Clearly, this is just exactly what our country desperately needs, what it is missing most -- a neoconservative, combat-avoiding, Bush-supporting, Middle-East-warmonger who sees U.S. and Israeli interests as indistinguishable and inextricably linked, with a fetish for ever-increasing government control and surveillance, and a background as a Wall St. billionaire. We just haven't had enough of those in our political culture. Our political system, more than anything, is missing the influence of people like that. That's why it's broken: not enough of those.

Bloomberg is basically just Rudy Giuliani with a billion or two dollars to spend to alter the election. When it comes to foreign policy, war-making and government power, he offers absolutely nothing that isn't found in destructive abundance among the most extremist precincts in the Republican Party, while his moderate to liberal stance on social issues would prevent him from actually winning the support of his natural GOP base.

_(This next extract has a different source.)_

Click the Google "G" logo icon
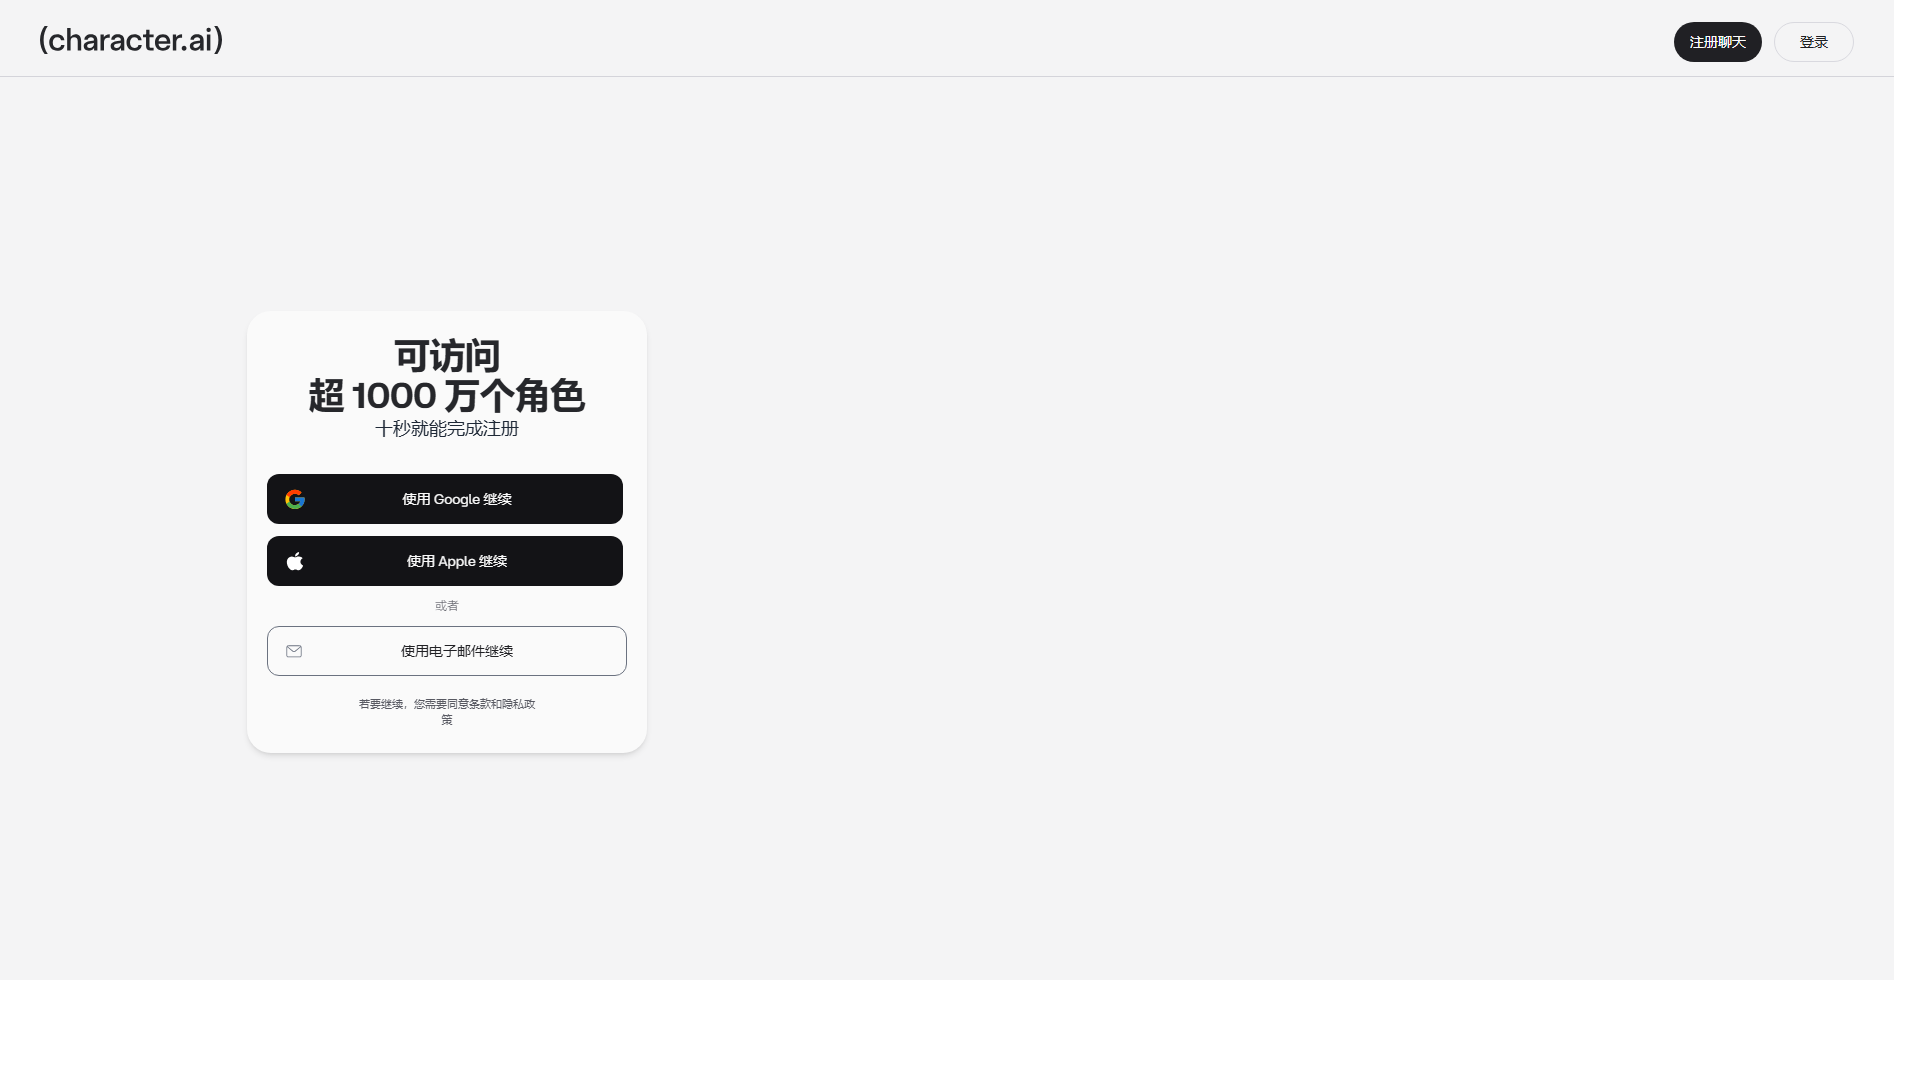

In fact -- despite his steadfast neoconservatism -- it's hard to see how the candidacy of a divorced, unmarried, stridently pro-gun-control, pro-choice, socially liberal New York City billionaire would accomplish anything other than offering the Republicans their best hope of winning in 2008. All of this seems to be intended as punishment meted out by the Establishment to the Democrats -- using Bloomberg's billions as the weapon -- for not repudiating their loudmouth, restless liberal base strongly enough. That, more than anything, seems to be the oh-so-noble and trans-partisan purpose of David Broder, David Boren and Sam Nunn: to find a way to stifle the populist anger at our political establishment after 8 years of unrestrained Bush-Cheney devastation, increasingly represented (on the Democratic side) by the Scary, Angry, Intemperate John Edwards campaign.

A Bloomberg candidacy would have no purpose other than satisfy his bottomless personal lust for attention and bestow the wise old men threatening the country with his candidacy with some fleeting sense of rejuvenated relevance and wisdom. His political views are conventional in every way and he's little more than an establishment-enabling figurehead. The whole attraction to his candidacy has nothing to do with any issues or substance and everything to do with an empty addiction to vapid notions of Establishment harmony and a desire to exert control, whereby our Seriousness guardians devote themselves to a candidate for reasons largely unrelated to his policies or political views, thus proving themselves, as usual, to be the exact antithesis of actual seriousness.